FROGFFROG Posts: 393
edited 06/11/2012 - 8:48 AM in Back Surgery and Neck Surgery
I haven’t posted with any real news in quite some time. There really just hasn’t been any news to post. As most of you know this journey is a long one, filled with doctor appointment after doctor appointment, test after test, scan after scan and procedure after procedure. Eventually we figure out that not everyone gets a diagnosis and for the spine patient or the chronic pain patient, even a diagnosis doesn’t guarantee a cure. Along the way someone gets up the nerve to tell us we may have to work on ACCEPTANCE. Then we must decide can we do that? Should we do that? Have we really tried everything? Is acceptance really our only option left? Bite your tongue.

After a lost count of MRI’s, scans, procedures, surgical opinions, and getting my hopes up for naught I recently had a Bone Scan with spect and Hawkeye done. I just got the results. I won’t bore you with all the details and I’m certainly not asking you to interpret but I will share a couple highlights.

Among other things the report showed findings for pseudoarthrosis at the L4 L5 interbody fusion cage and L4 and L5 pedicle screw loosening, most pronounced along the right L5 screw. (It only took almost 2 years to figure this out!) Sarcasm intended!
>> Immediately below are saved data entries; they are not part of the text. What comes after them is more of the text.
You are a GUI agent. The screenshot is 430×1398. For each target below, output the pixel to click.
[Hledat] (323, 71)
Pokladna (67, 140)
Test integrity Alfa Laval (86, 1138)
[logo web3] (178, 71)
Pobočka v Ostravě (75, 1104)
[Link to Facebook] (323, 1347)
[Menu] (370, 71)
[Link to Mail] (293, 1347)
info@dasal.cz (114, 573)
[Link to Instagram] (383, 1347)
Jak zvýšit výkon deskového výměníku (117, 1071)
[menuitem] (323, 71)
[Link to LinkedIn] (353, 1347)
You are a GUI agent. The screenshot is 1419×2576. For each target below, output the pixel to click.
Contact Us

For a refresher, my fusion was a TLIF with instrumentation in Jan of 08. Despite my repeated complaints of pain, a year after the fusion I was told I was fully fused and I could resume all activities. I tried to do just that. It wasn’t until about 15 month after the fusion I hit a brick wall. My symptoms became impossible to ignore, increased to other levels, and have only gotten worse. I have MRI’s and a Myleogram that show new problems above and below the fusion as well.
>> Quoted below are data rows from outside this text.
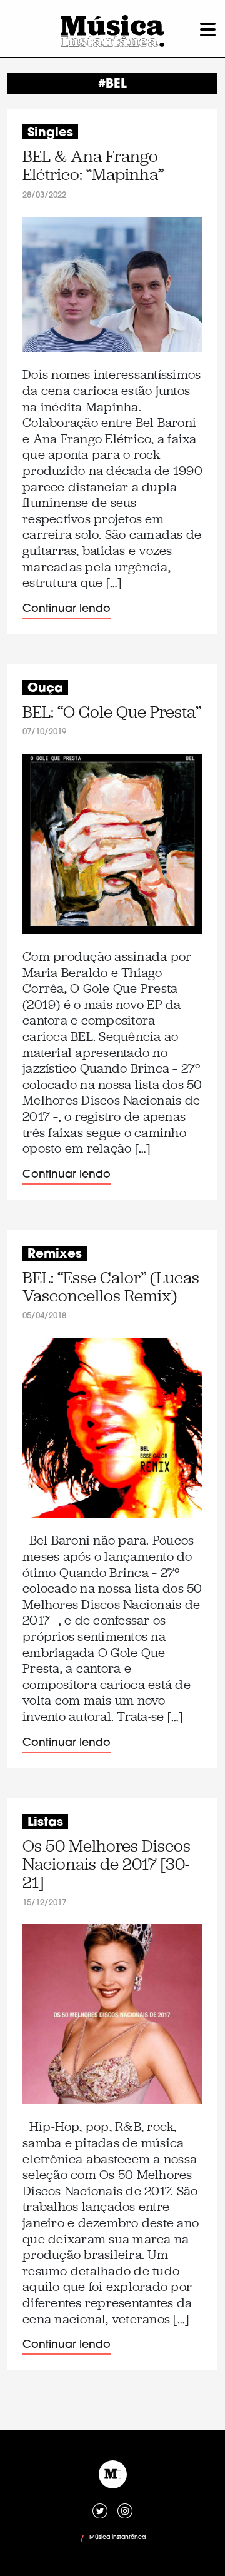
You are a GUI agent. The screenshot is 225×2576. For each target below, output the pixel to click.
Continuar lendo (66, 609)
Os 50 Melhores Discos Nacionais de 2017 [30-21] (106, 1864)
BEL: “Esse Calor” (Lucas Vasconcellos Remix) (110, 1287)
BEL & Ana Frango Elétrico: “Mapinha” (93, 166)
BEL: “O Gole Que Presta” (111, 712)
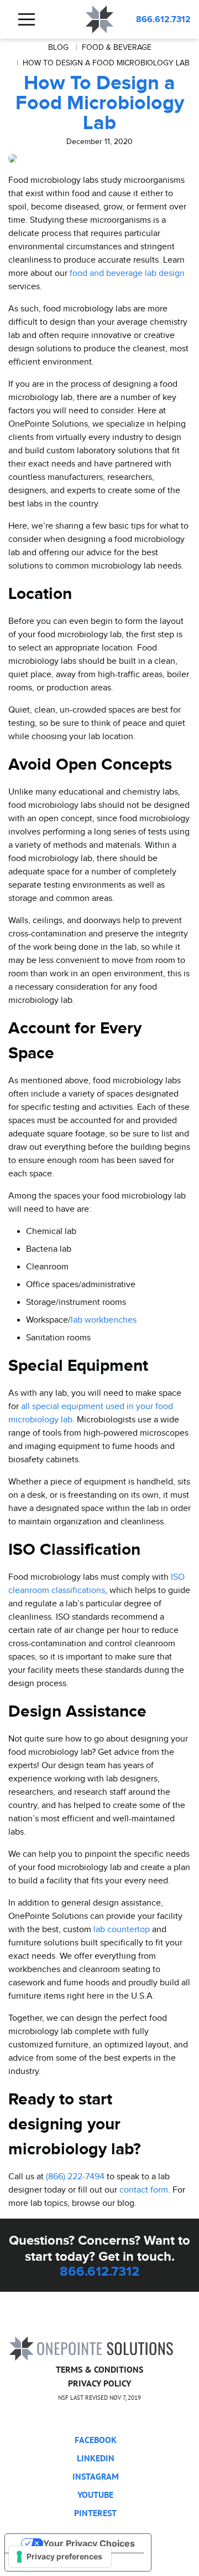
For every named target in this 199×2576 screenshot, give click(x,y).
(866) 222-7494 (75, 2176)
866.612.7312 (163, 19)
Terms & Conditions (99, 2369)
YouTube (95, 2494)
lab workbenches (104, 1319)
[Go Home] (91, 2347)
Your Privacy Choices (89, 2543)
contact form (143, 2189)
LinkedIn (95, 2458)
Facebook (96, 2439)
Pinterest (95, 2512)
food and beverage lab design (127, 273)
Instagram (95, 2476)
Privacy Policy (99, 2383)
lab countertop (121, 1929)
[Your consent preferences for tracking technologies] (60, 2556)
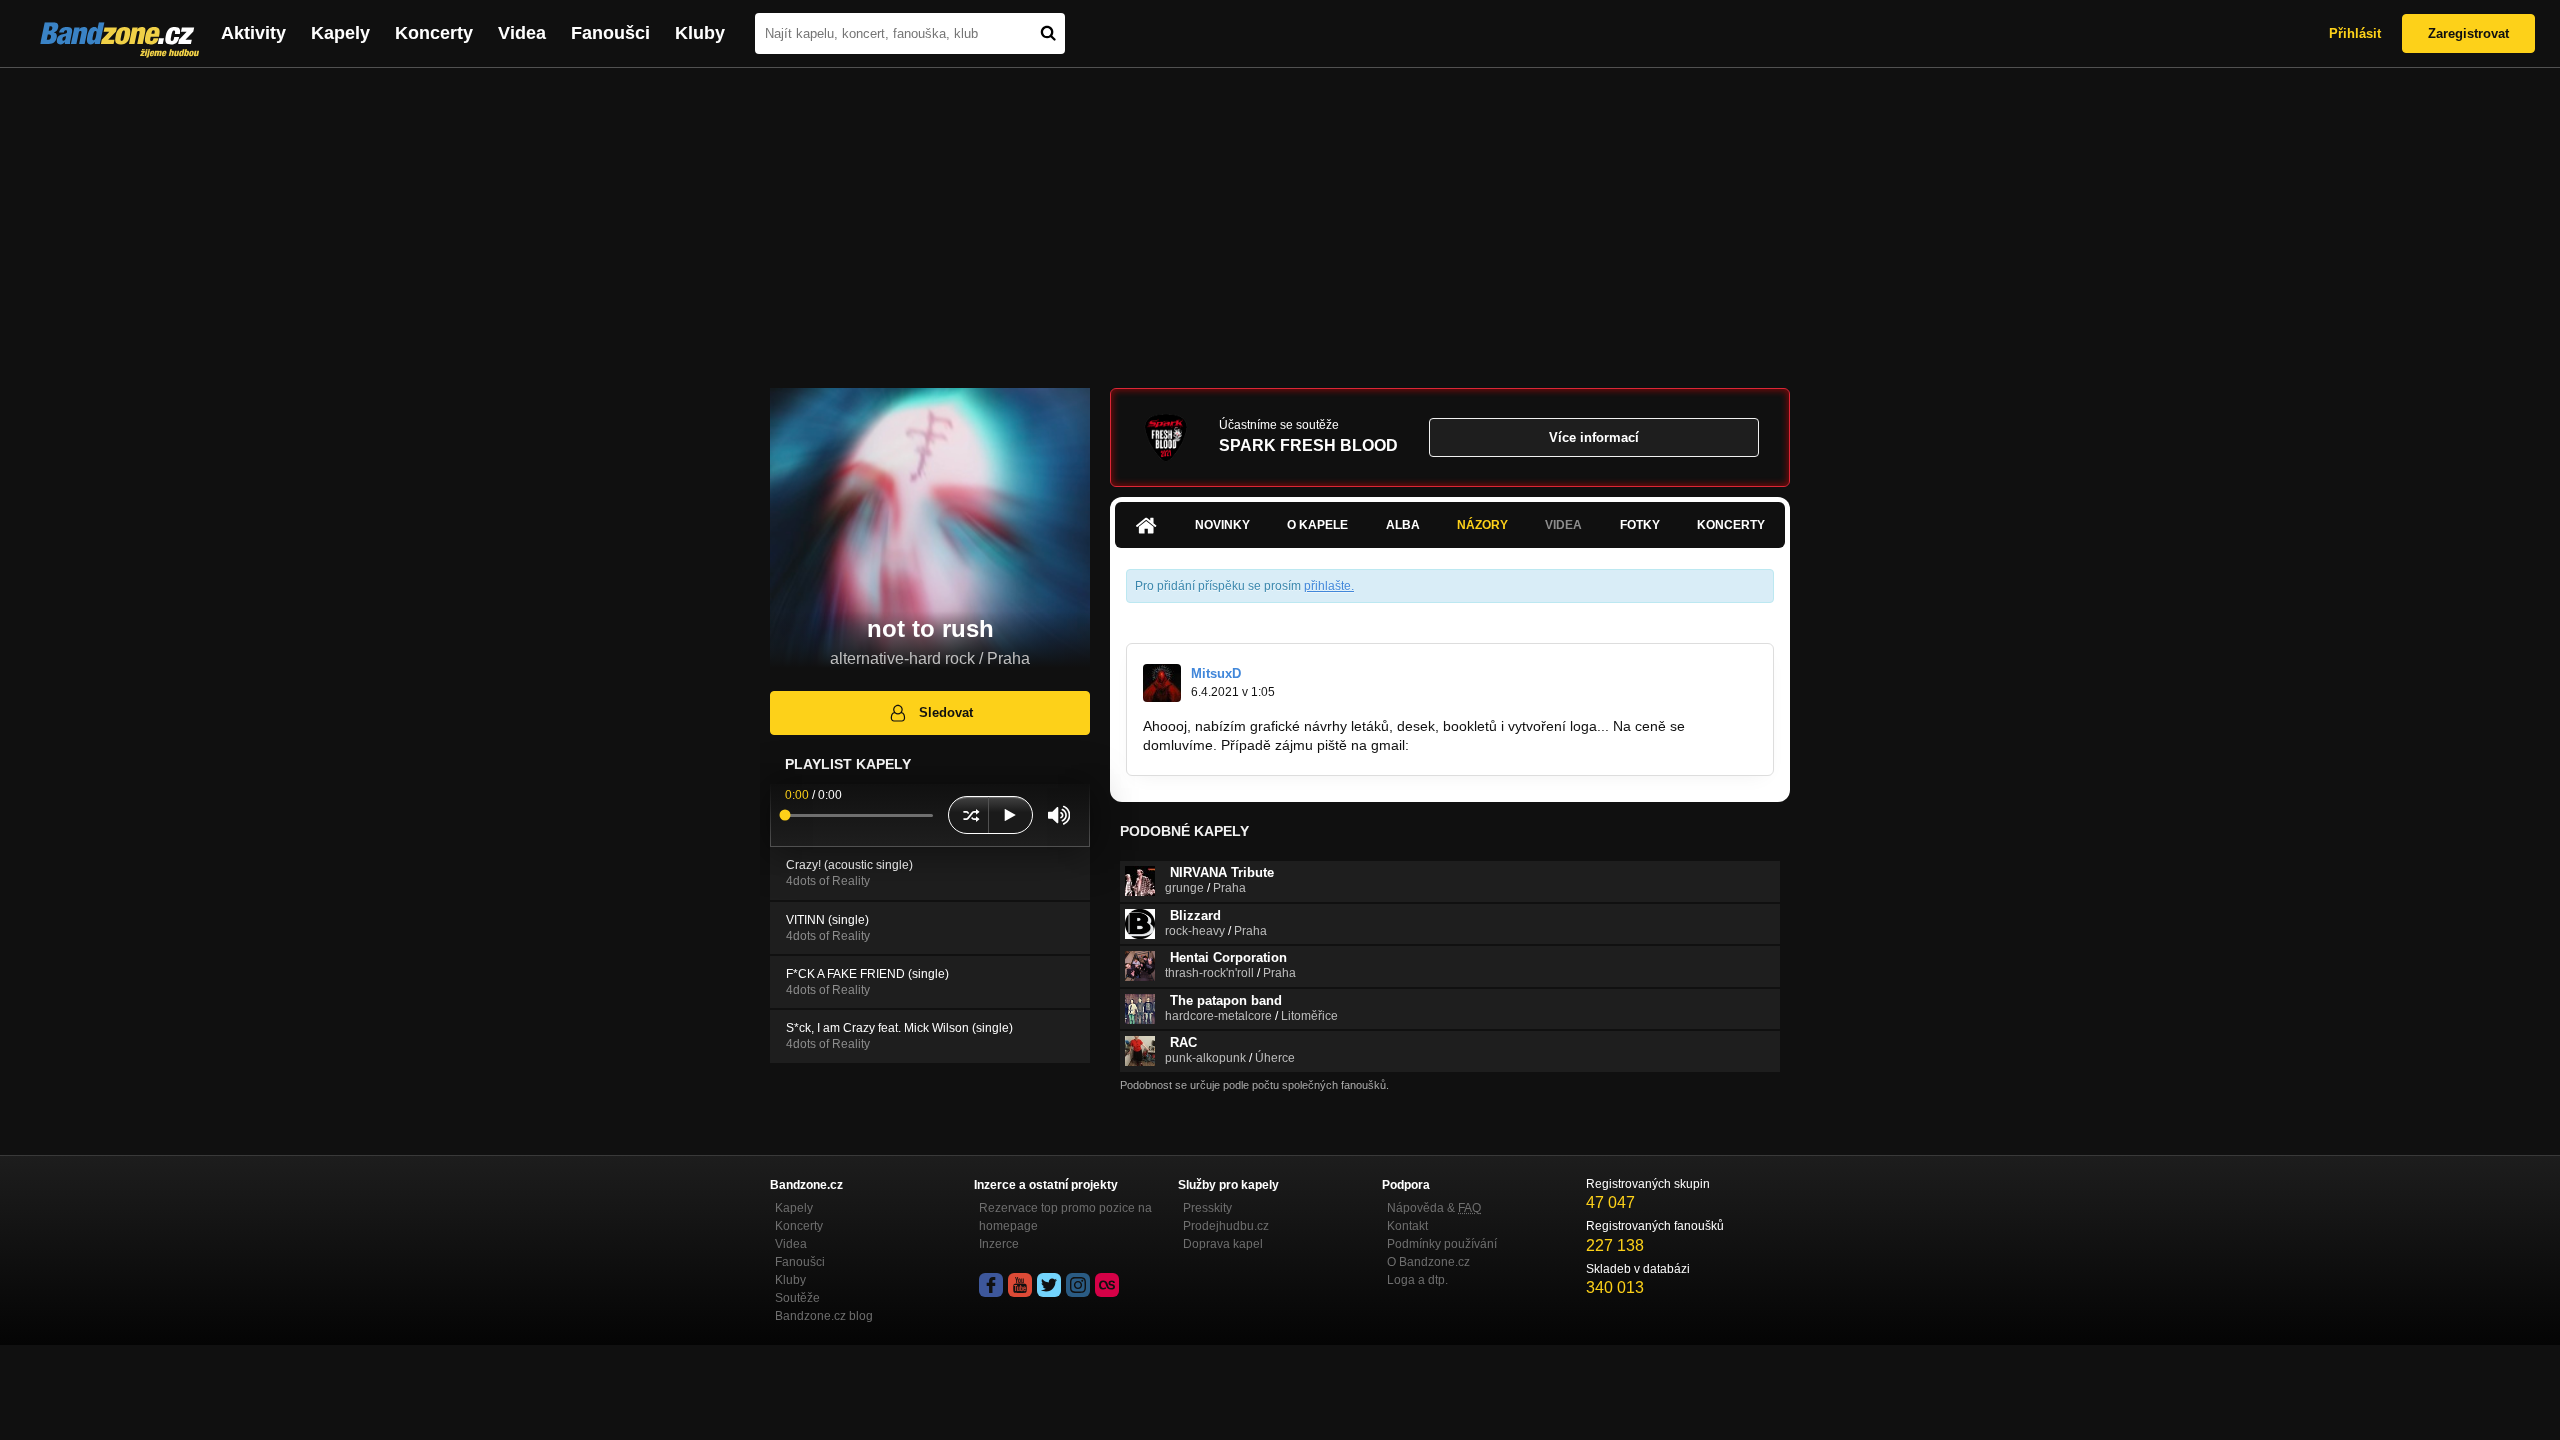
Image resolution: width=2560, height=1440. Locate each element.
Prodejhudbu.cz (1226, 1226)
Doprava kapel (1223, 1244)
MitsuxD (1216, 673)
Has anyone else had these findings after a fusion? Something Similar? What was your surgeon’s advice? Some thing tells me it’s not going to be as easy as just removing those loose screws. Considering the area around the cage is showing non fusion I'm wondering if a revision will be necessary. My dream of getting rid of this Hardware is not looking so good is it?
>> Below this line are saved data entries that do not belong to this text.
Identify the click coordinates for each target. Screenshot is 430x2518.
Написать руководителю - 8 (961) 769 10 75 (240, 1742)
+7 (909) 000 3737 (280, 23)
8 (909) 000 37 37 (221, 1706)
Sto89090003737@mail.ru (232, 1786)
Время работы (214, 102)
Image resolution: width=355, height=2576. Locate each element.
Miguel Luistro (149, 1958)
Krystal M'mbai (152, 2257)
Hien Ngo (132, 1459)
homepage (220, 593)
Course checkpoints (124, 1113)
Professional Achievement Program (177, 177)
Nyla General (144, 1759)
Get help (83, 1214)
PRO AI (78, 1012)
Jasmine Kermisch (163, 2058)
Evidently the back is fused it’s just the area around the interbody cage showing lack of fusion.

I have read plenty on here about removal of hardware but nothing really about loose screws AND pseudoarthosis at the interbody fusion cage.

Needless to say I am quite interested in hearing all the advice/personal experience I can. (With the full understanding that I must consult with my own physician.)

If and when I’m going to let them back in I want to get it all done right, once, and for the last time! I went into the fusion with blind faith. Not asking enough questions. I don’t want to make that same mistake twice so I’ll take all the thoughts on this anyone is willing to hand out!

Thanks in advance,


  • So sorry you are going through this! I just underwent a PLIF a few weeks ago because of loose hardware and non-union at L4-L5...

    I too was intense pain. I knew something was wrong. I had the worse pressure in my back and legs. My right hip was very painful. Never new what position or turn would be so excruciating! My legs would give out.I basically had to sleep on ice each night along with pain meds.

    The Dr said when they went in for the revision he couldn't believe how loose all the hardware was. He said it was worse that what the scan said.

    I know what you are going through both emotionally and physically!

    Did the Dr recommend surgery? If so which way are they thinking?

    In 09" I had the 360 this time it was a PLIF and he had to make 2 6inch incisions one on each side of the back. If your Dr isn't listening to you find someone who will. A non union is very painful and you shouldn't have to live like this!!

    Please let me know who you make out.


    spondylolisthesis at L4-5; stenosis,
    Lumbar surgeries 1999 L4-L5
    Lumbar staph infection 1999-2000"
    Meningitis x5 in 1999-2001
    Brain shunt 2000"
    Brain shunt removed 20001"
    ALIF/PLIF fusion 8/5/09
    Failed fusion and Failed Hardware
    PLIF Fusion scheduled for 10/29/10
  • Matia,
    Thanks for your response. I'm sorry you had to go through it yourself but am thankful you can tell me a bit about your experience. I haven't actually spoke to the new surgeon yet that ordered the scan. I got the report back and spoke to my physiatrist about it. The surgeon is out of town until next week.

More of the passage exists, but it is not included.